Occasionally one of my threads dies with an OutOfMemoryException.
I have diagnosed the problem with a reasonable degree of confidence. As per explanation here, garbage collection is taking up all cpu time.
As per my logs:
[INFO] 2016-07-30 13:43:53,442:
Total Memory: 7165968384 (6834.0 MiB)
Max Memory: 7635730432 (7282.0 MiB)
Free Memory: 2296592136 (2190.2009353637695 MiB)
FileioThread currentFile currentFileProcessTime: 4392
Text Analysis Thread currentFile currentFileProcessTime: 244443
PersistenceThread currentFile currentFileProcessTime: 1588
[INFO] 2016-07-30 13:43:53,442: ikoda.jobanalysis.JobAnalysisThread.run(JobAnalysisThread.java:400) JobAnalysisThread run Going to sleep for 30000 millis.
[INFO] 2016-07-30 13:45:40,717: Total Memory: 6028787712 (5749.5 MiB)
Max Memory: 7635730432 (7282.0 MiB)
Free Memory: 5045040128 (4811.3251953125 MiB)

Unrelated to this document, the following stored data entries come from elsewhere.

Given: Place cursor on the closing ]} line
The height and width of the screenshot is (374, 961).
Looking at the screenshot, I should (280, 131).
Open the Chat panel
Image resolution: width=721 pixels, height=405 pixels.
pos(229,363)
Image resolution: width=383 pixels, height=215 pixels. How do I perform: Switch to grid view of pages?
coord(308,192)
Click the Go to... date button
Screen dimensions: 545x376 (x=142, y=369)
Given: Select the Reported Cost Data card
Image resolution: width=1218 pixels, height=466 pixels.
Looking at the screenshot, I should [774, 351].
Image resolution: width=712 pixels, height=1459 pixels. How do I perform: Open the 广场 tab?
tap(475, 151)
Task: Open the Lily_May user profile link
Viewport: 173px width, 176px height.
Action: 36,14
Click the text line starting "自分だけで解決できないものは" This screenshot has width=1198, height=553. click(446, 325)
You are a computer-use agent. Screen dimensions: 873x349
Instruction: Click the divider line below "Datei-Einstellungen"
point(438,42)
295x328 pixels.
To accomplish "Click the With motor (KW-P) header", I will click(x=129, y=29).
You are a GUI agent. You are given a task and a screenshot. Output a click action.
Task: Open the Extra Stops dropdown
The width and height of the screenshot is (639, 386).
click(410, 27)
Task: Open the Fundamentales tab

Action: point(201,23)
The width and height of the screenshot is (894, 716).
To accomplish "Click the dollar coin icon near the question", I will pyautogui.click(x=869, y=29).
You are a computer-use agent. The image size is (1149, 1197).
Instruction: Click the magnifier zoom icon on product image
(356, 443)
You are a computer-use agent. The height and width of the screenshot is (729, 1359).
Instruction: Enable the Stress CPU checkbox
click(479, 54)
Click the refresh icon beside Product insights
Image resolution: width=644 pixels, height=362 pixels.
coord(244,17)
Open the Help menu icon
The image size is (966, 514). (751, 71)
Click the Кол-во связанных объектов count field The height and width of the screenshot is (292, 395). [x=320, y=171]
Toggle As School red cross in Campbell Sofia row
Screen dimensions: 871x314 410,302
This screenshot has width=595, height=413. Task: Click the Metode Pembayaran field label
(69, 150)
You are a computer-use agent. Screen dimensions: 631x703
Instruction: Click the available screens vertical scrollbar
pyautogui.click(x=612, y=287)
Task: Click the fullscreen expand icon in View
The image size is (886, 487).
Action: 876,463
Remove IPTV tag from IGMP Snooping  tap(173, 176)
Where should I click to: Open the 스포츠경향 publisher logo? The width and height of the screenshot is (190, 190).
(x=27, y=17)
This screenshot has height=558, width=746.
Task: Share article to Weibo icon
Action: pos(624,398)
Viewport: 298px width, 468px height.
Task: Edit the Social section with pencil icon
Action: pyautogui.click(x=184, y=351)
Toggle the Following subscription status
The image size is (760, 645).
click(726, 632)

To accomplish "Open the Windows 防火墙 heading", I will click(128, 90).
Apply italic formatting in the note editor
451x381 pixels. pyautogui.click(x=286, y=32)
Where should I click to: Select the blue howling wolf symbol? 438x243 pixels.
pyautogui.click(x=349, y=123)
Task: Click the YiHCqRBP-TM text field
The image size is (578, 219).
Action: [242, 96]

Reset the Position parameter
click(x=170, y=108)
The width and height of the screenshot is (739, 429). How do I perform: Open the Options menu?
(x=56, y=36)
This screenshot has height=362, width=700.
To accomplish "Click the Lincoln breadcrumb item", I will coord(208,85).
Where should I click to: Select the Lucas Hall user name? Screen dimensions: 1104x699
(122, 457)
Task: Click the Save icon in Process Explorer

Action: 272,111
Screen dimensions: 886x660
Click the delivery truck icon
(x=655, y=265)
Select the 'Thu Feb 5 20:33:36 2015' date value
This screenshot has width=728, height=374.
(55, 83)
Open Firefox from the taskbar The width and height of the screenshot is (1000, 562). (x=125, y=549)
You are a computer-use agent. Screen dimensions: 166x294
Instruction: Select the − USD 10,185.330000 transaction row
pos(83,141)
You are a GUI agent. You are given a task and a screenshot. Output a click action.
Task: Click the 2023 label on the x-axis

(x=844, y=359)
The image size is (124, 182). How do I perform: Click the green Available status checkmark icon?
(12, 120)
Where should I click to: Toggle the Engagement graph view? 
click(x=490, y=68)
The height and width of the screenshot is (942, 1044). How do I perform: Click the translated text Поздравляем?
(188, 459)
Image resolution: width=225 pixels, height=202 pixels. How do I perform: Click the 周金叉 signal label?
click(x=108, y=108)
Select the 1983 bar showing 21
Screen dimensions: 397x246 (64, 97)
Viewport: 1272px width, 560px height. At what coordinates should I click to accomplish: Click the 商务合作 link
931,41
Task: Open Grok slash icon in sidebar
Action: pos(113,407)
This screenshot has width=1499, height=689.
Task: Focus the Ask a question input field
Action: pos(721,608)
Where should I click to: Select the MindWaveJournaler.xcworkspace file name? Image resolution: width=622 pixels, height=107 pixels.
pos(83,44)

fileioThread currentFile currentFileProcessTime: 73502
Ta Thread currentFile currentFileProcessTime: 351718
persistenceThread currentFile currentFileProcessTime: 38
Key Observations: There seems to be sufficient memory in the JVM. The Text Analysis Thread has spent over 5 minutes analyzing one file (suggesting that either the file is very long or there are some very long sentences in the file). Most likely the garbagecollection is running overtime cleaning up multiple tokens per word in each sentence of each paragraph of a text file.
Current Behaviour A random thread blows up and dies with the outOfmemoryException. (Not necessarily the TextAnalysis Thread). A monitor thread ensures the dead thread really is dead, pauses for 30 seconds then creates a new instance.
Everything continues hunky dory.
Third Party Known Issue An important note here is that the text analysis thread utilizes third party Stanford NLP packages. These packages do create a lot of objects (nx objects per word) and so gc can be extreme at times, but will recover.
Question Creating replacement thread instances appears benign. Also, the program gathers big data, data loss during thread reinantiation is minor and harmless. Putting the program on a faster server will never fully solve the problem. However, pretending OutOfMemoryErrors didn't happen goes against my instincts and training. Can someone suggest some strategies for dealing with this.